I saw another nice sign today when I was at the Joomeen Center.  There is a place in the office that people who don’t have air conditioning can go and stay in the summer if they get so hot they can’t take it.  It made me remember of times I heard about old people in the States who didn’t have air conditioning during a heat wave, and ended up dying because of the heat wave.  If it is that bad here, there is a cool place here for those people to go.

Once, I was charged for a bill I didn’t make.  It was in an apartment I used to live in, but no longer lived in.  The bill was high.  It was for cable TV, but it wasn’t my bill. It belonged to whoever lived in the apartment after me, and they had been watching for a couple of years without paying.  If I didn’t pay the bill, I couldn’t have any more cable.  I went to the local Joomeen office and got forms from them proving where I lived and when I lived there, and the company who tried to charge me the big bill had to drop it and go ahead and give me cable.  It is useful for them to have a record of everyone and where they live.

If you want to know how to use a new washing machine, you can go to the Joomeen Center, and they will tell you. If you want to know where you can buy a washing machine, a fridge, or something else like that in your area, you can go to the Joomeen Center, and they will know all the stores where those things are sold.  They know everything in the neighborhood and give out lots of information.

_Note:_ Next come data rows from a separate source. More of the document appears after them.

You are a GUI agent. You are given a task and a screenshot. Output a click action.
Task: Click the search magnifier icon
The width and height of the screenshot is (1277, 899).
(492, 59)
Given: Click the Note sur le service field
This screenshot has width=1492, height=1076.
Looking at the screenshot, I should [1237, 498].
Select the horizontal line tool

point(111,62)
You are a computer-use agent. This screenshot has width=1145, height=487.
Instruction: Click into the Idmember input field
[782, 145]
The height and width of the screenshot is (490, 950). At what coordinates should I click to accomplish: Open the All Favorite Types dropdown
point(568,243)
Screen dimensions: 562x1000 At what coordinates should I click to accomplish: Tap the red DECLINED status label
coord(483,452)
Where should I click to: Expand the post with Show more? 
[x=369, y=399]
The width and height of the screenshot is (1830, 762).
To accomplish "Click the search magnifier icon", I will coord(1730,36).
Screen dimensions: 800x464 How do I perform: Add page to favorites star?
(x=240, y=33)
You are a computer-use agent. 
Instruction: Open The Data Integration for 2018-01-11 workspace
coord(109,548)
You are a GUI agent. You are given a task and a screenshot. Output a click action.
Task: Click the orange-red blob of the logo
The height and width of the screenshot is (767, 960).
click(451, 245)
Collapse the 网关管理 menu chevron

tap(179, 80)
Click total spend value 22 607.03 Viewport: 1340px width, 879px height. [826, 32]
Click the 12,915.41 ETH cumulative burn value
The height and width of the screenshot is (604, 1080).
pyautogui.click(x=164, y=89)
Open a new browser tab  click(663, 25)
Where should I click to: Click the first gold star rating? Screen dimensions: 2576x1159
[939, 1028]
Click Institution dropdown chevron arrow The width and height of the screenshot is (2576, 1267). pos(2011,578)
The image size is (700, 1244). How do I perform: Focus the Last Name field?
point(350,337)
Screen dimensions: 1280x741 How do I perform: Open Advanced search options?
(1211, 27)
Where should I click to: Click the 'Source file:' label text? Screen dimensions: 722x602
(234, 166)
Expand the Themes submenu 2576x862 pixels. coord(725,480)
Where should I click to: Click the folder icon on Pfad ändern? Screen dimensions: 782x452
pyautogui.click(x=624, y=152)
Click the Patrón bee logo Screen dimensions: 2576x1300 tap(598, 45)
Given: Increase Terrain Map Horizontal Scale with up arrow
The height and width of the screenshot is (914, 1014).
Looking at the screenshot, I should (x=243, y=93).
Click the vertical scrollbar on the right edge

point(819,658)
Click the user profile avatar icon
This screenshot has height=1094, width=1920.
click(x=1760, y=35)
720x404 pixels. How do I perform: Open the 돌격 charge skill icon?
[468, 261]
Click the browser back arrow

When I lived in Romania, I felt strange when I learned that if a foreigner moved into a Romanian’s neighborhood, they had a certain amount of time to report to the government that the foreigners were there or the Romanians got in trouble.  I felt the Romanian government was having the neighbors spy on me.  This system in Korea could bother people because when anybody, Korean or foreigner, moves, they are expected to go to the Joomeen Center and report that they are there.  There are a lot of privileges that are withheld if you don’t do it.  For example, they wouldn’t give me a parking sticker on my car so I could use the parking lot in front of my apartment building until I did it. Some people may not like them keeping track of people so strictly, but they do, and it can be helpful.